— About this exercise —
Give all the data again exactly.

— Provided material —
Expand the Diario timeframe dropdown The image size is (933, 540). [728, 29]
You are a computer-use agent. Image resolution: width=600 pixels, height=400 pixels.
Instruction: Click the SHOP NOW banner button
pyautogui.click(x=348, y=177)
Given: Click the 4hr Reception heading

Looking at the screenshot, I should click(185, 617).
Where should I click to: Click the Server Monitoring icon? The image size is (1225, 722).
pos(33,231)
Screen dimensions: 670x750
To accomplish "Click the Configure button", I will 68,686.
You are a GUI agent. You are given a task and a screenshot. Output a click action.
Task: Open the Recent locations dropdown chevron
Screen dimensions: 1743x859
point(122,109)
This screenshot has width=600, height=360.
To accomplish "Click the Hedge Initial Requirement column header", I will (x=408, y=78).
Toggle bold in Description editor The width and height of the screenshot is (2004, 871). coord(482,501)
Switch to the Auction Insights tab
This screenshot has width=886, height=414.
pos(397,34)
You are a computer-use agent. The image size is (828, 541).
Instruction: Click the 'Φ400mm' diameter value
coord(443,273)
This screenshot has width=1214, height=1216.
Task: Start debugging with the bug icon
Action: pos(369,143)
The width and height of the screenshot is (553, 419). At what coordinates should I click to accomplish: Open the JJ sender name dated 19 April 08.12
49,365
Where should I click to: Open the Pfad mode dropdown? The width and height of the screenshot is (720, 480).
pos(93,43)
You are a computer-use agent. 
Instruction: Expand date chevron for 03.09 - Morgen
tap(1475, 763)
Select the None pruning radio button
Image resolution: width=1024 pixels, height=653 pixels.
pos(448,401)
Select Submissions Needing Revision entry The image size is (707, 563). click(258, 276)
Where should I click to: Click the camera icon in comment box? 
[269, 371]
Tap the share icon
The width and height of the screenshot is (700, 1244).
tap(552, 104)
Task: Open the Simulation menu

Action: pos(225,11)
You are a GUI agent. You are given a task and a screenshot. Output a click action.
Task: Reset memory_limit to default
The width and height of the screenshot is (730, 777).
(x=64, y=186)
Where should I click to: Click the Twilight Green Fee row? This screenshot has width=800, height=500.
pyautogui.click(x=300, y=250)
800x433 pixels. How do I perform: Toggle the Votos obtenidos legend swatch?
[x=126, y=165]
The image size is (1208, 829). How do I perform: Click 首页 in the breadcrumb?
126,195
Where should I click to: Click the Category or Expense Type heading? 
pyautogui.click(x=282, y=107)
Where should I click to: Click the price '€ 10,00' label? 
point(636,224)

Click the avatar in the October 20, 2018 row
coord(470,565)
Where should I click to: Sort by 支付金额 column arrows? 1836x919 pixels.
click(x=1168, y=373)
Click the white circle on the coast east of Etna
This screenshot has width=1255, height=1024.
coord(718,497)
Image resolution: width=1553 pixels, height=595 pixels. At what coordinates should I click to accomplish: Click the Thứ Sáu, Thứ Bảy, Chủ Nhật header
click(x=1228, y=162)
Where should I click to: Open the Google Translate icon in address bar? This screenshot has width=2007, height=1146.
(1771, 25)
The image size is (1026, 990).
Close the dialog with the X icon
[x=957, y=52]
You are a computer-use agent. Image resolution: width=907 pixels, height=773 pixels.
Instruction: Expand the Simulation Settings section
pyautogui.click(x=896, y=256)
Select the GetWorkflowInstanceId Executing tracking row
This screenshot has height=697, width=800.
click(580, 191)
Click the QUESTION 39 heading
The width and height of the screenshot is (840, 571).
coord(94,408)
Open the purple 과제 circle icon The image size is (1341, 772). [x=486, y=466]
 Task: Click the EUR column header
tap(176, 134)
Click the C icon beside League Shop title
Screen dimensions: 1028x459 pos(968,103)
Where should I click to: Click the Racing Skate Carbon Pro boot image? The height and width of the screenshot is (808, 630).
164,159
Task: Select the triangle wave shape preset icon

— Response to the exercise —
Expand the Diario timeframe dropdown The image size is (933, 540). [728, 29]
You are a computer-use agent. Image resolution: width=600 pixels, height=400 pixels.
Instruction: Click the SHOP NOW banner button
pyautogui.click(x=348, y=177)
Given: Click the 4hr Reception heading

Looking at the screenshot, I should click(185, 617).
Where should I click to: Click the Server Monitoring icon? The image size is (1225, 722).
pos(33,231)
Screen dimensions: 670x750
To accomplish "Click the Configure button", I will 68,686.
You are a GUI agent. You are given a task and a screenshot. Output a click action.
Task: Open the Recent locations dropdown chevron
Screen dimensions: 1743x859
point(122,109)
This screenshot has width=600, height=360.
To accomplish "Click the Hedge Initial Requirement column header", I will (x=408, y=78).
Toggle bold in Description editor The width and height of the screenshot is (2004, 871). coord(482,501)
Switch to the Auction Insights tab
This screenshot has width=886, height=414.
pos(397,34)
You are a computer-use agent. The image size is (828, 541).
Instruction: Click the 'Φ400mm' diameter value
coord(443,273)
This screenshot has width=1214, height=1216.
Task: Start debugging with the bug icon
Action: pos(369,143)
The width and height of the screenshot is (553, 419). At what coordinates should I click to accomplish: Open the JJ sender name dated 19 April 08.12
49,365
Where should I click to: Open the Pfad mode dropdown? The width and height of the screenshot is (720, 480).
pos(93,43)
You are a computer-use agent. 
Instruction: Expand date chevron for 03.09 - Morgen
tap(1475, 763)
Select the None pruning radio button
Image resolution: width=1024 pixels, height=653 pixels.
pos(448,401)
Select Submissions Needing Revision entry The image size is (707, 563). click(258, 276)
Where should I click to: Click the camera icon in comment box? 
[269, 371]
Tap the share icon
The width and height of the screenshot is (700, 1244).
tap(552, 104)
Task: Open the Simulation menu

Action: pos(225,11)
You are a GUI agent. You are given a task and a screenshot. Output a click action.
Task: Reset memory_limit to default
The width and height of the screenshot is (730, 777).
(x=64, y=186)
Where should I click to: Click the Twilight Green Fee row? This screenshot has width=800, height=500.
pyautogui.click(x=300, y=250)
800x433 pixels. How do I perform: Toggle the Votos obtenidos legend swatch?
[x=126, y=165]
The image size is (1208, 829). How do I perform: Click 首页 in the breadcrumb?
126,195
Where should I click to: Click the Category or Expense Type heading? 
pyautogui.click(x=282, y=107)
Where should I click to: Click the price '€ 10,00' label? 
point(636,224)

Click the avatar in the October 20, 2018 row
coord(470,565)
Where should I click to: Sort by 支付金额 column arrows? 1836x919 pixels.
click(x=1168, y=373)
Click the white circle on the coast east of Etna
This screenshot has width=1255, height=1024.
coord(718,497)
Image resolution: width=1553 pixels, height=595 pixels. At what coordinates should I click to accomplish: Click the Thứ Sáu, Thứ Bảy, Chủ Nhật header
click(x=1228, y=162)
Where should I click to: Open the Google Translate icon in address bar? This screenshot has width=2007, height=1146.
(1771, 25)
The image size is (1026, 990).
Close the dialog with the X icon
[x=957, y=52]
You are a computer-use agent. Image resolution: width=907 pixels, height=773 pixels.
Instruction: Expand the Simulation Settings section
pyautogui.click(x=896, y=256)
Select the GetWorkflowInstanceId Executing tracking row
This screenshot has height=697, width=800.
click(580, 191)
Click the QUESTION 39 heading
The width and height of the screenshot is (840, 571).
coord(94,408)
Open the purple 과제 circle icon The image size is (1341, 772). [x=486, y=466]
 Task: Click the EUR column header
tap(176, 134)
Click the C icon beside League Shop title
Screen dimensions: 1028x459 pos(968,103)
Where should I click to: Click the Racing Skate Carbon Pro boot image? The height and width of the screenshot is (808, 630).
164,159
Task: Select the triangle wave shape preset icon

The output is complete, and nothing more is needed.